• [WORK REQUIRED] Could you copy the records, beginning at the line that contains "At what (x,y)" and stopping after the line that contains "Looking at the", and swap "checkbox" for "radio button" while leaving everything else unchanged?

• [ENTRIES PROVIDED]
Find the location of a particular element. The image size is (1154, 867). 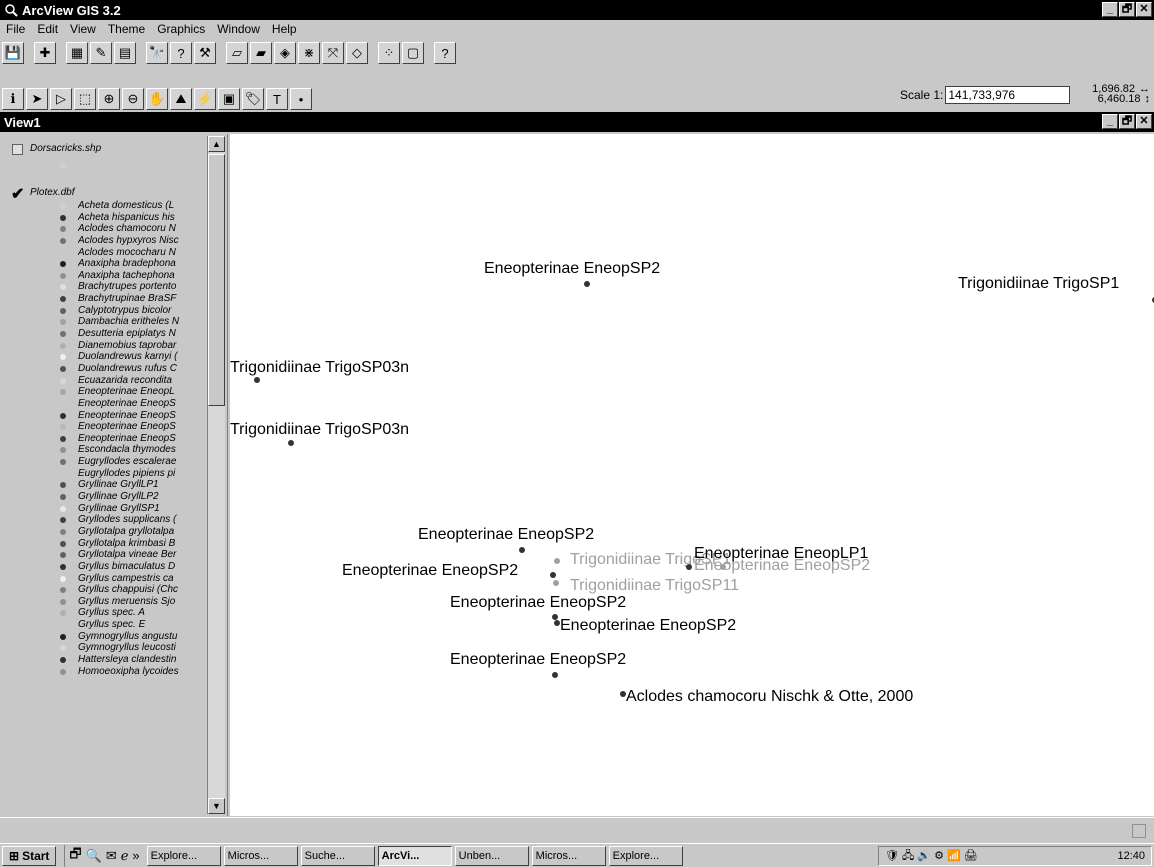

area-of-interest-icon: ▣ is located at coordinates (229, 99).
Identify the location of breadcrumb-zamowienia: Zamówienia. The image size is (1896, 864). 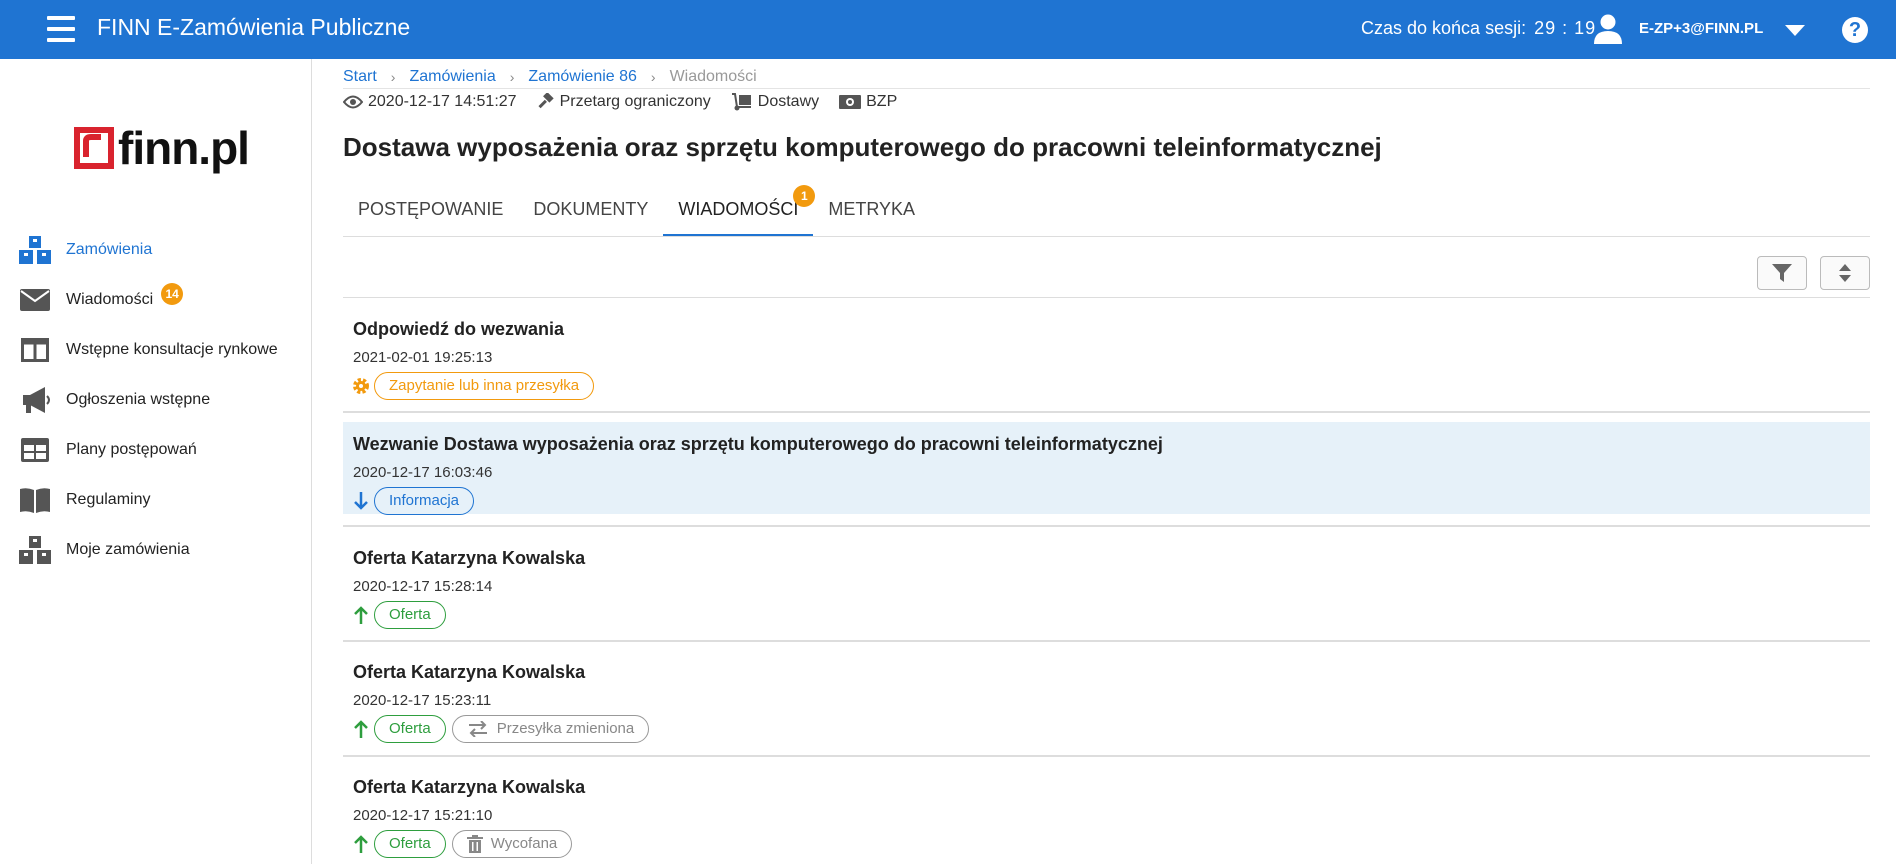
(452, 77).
==
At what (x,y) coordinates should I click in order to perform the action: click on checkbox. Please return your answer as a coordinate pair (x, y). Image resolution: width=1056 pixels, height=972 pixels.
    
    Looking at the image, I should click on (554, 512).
---
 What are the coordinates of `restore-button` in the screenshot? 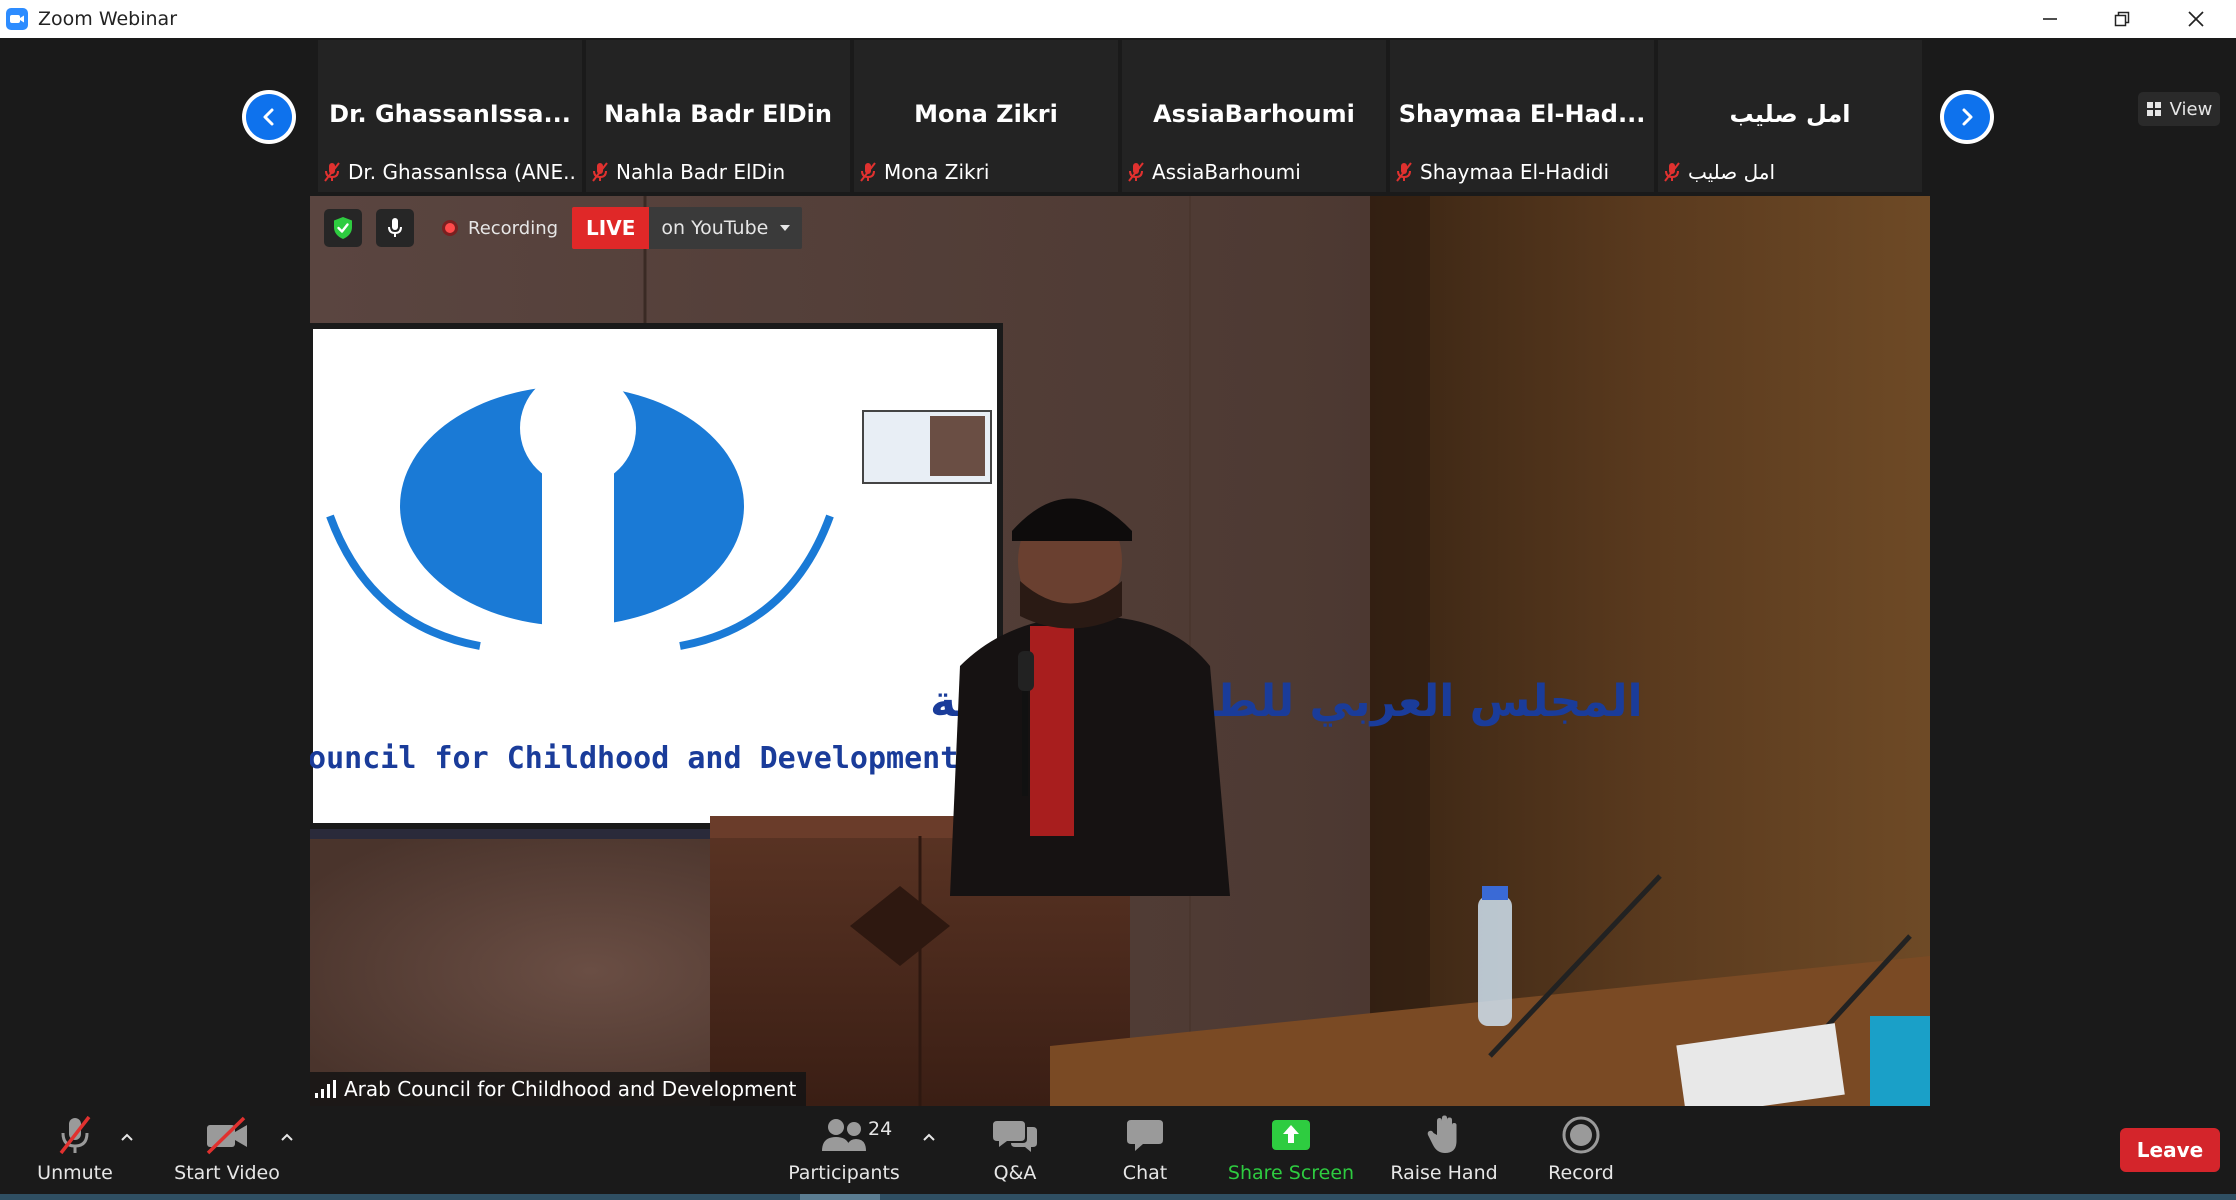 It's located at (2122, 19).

• [ANSWER SECTION]
At what (x,y) coordinates should I click in order to perform the action: click on radio button. Please return your answer as a coordinate pair (x, y). Image resolution: width=1056 pixels, height=972 pixels.
    
    Looking at the image, I should click on (554, 512).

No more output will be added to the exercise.